> _RECORD EXCERPTS_
*** Begin section ***

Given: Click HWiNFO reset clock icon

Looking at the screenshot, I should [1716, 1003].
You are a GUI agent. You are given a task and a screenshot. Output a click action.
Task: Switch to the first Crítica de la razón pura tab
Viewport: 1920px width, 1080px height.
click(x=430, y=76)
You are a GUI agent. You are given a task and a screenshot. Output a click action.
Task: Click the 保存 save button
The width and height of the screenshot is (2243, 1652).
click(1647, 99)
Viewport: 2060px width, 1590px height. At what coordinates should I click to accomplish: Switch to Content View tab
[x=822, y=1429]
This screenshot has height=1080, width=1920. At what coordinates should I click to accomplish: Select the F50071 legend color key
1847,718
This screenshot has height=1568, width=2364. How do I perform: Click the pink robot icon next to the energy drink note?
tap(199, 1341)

*** End section ***

> _EXERCISE INSTRUCTIONS_
Would you print each line of the listing again, unaltered?

> _TASK OUTPUT_
Given: Click HWiNFO reset clock icon

Looking at the screenshot, I should [1716, 1003].
You are a GUI agent. You are given a task and a screenshot. Output a click action.
Task: Switch to the first Crítica de la razón pura tab
Viewport: 1920px width, 1080px height.
click(x=430, y=76)
You are a GUI agent. You are given a task and a screenshot. Output a click action.
Task: Click the 保存 save button
The width and height of the screenshot is (2243, 1652).
click(1647, 99)
Viewport: 2060px width, 1590px height. At what coordinates should I click to accomplish: Switch to Content View tab
[x=822, y=1429]
This screenshot has height=1080, width=1920. At what coordinates should I click to accomplish: Select the F50071 legend color key
1847,718
This screenshot has height=1568, width=2364. How do I perform: Click the pink robot icon next to the energy drink note?
tap(199, 1341)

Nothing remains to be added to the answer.